Foods you should avoid

When it comes to battling PMS, it's also crucial to keep in mind that there are certain types of food that can actually exacerbate your symptoms. To that end, it's important to avoid products and foods that high are in salt, such as canned soups and frozen entrees, as well as processed, cured, and smoked meats. Increased amounts of salt in your diet have been shown to increase your risk of high blood pressure, stroke, and cardiovascular disease, but too much salt can also make you feel even more bloated and puffy due to the increased water retention in your body.
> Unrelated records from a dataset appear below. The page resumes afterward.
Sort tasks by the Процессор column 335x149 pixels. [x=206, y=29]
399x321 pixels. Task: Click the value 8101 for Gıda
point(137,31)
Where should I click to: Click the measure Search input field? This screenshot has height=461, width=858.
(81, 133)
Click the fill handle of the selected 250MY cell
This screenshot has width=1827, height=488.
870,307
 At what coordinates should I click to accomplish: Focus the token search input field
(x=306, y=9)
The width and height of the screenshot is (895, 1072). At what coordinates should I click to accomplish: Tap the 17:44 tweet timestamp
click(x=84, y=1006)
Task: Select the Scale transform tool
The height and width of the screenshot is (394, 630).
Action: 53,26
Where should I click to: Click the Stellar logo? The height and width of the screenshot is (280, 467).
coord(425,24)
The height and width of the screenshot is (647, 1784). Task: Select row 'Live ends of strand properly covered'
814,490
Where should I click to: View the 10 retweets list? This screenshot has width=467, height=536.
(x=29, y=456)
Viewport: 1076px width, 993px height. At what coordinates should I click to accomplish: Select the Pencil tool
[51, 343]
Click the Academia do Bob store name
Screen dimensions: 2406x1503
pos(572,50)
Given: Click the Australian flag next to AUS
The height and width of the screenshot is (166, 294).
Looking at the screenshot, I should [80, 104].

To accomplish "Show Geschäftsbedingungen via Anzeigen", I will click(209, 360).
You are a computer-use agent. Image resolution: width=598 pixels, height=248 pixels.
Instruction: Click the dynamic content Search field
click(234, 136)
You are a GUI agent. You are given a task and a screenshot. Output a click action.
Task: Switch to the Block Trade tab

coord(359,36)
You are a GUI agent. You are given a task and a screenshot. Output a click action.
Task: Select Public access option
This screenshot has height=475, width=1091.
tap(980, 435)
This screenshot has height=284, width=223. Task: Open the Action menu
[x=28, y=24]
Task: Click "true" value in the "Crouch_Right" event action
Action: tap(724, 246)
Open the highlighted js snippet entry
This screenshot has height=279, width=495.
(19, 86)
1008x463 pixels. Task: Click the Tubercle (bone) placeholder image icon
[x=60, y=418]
It's best to avoid other belly-bloating foods, too, such as items that are high in sugar and fat or those that contain artificial sweeteners. In addition, while there's been some debate on the issue, drinking alcohol can also hurt your chances of fighting PMS symptoms. A study in the Journal of Women's Health revealed that a woman's long-term use of alcohol has been linked to a higher risk of suffering from PMS symptoms. Increased alcohol consumption has also been associated with bloating. While you may feel like pounding a few beers in order to relieve your worst PMS symptoms, you may actually be compounding your suffering and making yourself feel worse as a result.